L’autre gros sujet de débat était la question des finances. Michel Mercier n’a pas caché "la situation particulièrement délicate de la France" qui devient l’un des "plus gros emprunteurs mondiaux". "Il n’y aura pas de miracle. Quand il n'y en a plus, il n’y en a plus", a-t-il déclaré pour justifier le gel des dotations dans l’actuel projet de loi de finances (PLF 2011). "Le gouvernement a garanti à toutes les communes individuellement toutes les ressources qu’elles avaient. S’il y en a une qui a perçu moins en 2010 que ce qu’elle percevait en taxe d’habitation, il faut qu’elle aille voir le préfet", a-t-il insisté. Le gouvernement devait déposer lundi un amendement au PLF 2011 pour compenser le transfert de la part départementale de taxe d’habitation découlant de la réforme de la taxe professionnelle, afin de garantir aux communes et communautés de communes leur produit fiscal. Cet amendement viserait une cinquantaine de départements qui avaient mis en place des abattements en faveur de la politique familiale, a indiqué Michel Mercier (sur ce sujet, voir nos articles des 2 et 24 août 2010 ci-contre). Dans ce contexte budgétaire morose, le ministre a toutefois égrené quelques "signaux" favorables aux communes rurales. Un système de péréquation des droits de mutation entre les départements bénéficiaires et ceux qui ont moins va voir le jour : il concernerait une vingtaine de départements dans le grand Nord-Ouest, une partie du Massif central et le centre du massif alpin.

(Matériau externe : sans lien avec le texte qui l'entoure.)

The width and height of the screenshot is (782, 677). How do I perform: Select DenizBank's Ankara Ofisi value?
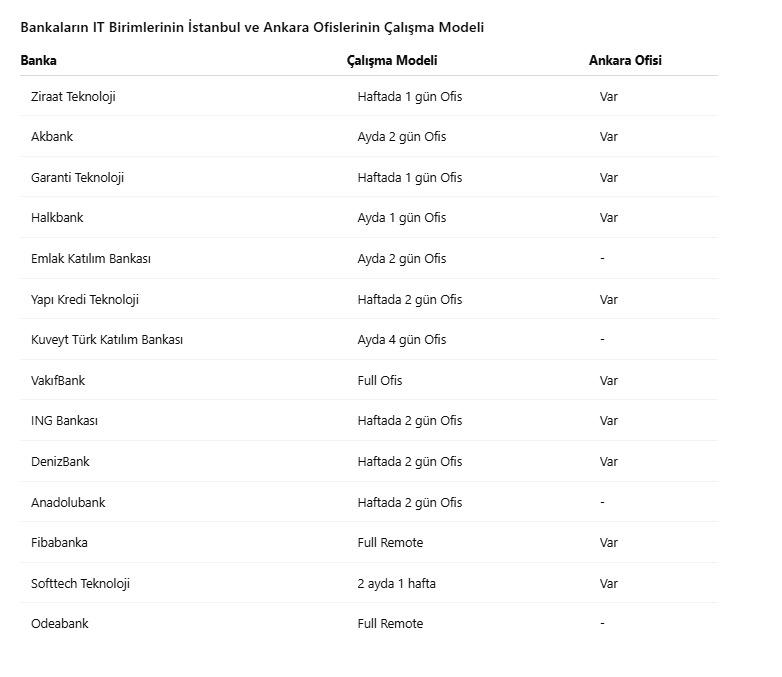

Michel Mercier est encore revenu sur la création de la dotation d’équipement des territoires ruraux (DETR), née de la fusion de la dotation globale d’équipement (DGE) et de la dotation de développement rural (DDR) et dont les critères d’attribution seront simplifiés et décidés par une commission d’élus. Conformément à l’une des demandes des récentes assises des territoires ruraux, une partie de cet argent pourra servir à financer de l’ingénierie de projet et plus seulement de l’investissement.

Jeunesse totalement invisible

Interrogé par Vanik Berberian sur l’avenir de la charte des services publics en milieu rural, pour lequel elle n'a qu’une "valeur décorative dans les bureaux", Michel Mercier a précisé qu’elle existerait toujours mais que l’accord "+ de services au public" signé fin septembre permettrait d'aller plus loin. "On peut regretter que l’Etat qui finance ne soit pas partie prenante pour ses propres services : urgences, Education nationale, gendarmeries, etc.", a toutefois fait remarquer le président de l’AMRF. Sur la question de la jeunesse, Vanik Berberian a insisté sur le fait que c’était un enjeu majeur pour fixer les populations en milieu rural : "La réforme des retraites domine l’actualité politique, mais les jeunes sont les premières victimes de la crise avec 23% d’entre eux qui subissent le chômage." Jean-Claude Richez, de l'Institut national de la jeunesse et de l'éducation populaire, a même évoqué une "jeunesse totalement invisible" qui "fait très peu l'objet de débat public". Et lorsqu'il en est question, elle est souvent "stigmatisée", apparaît comme "le négatif des jeunes urbains", notamment dans la mesure où les jeunes ruraux "seraient moins formés et moins cultivés". En l'absence de Marc-Philippe Daubresse, le ministre de la Jeunesse, qui s'est fait excuser, Michel Mercier n'a pas pu apporter de réponses à cet enjeu autres que la téléphonie mobile ou l'accès à internet, son cheval de bataille.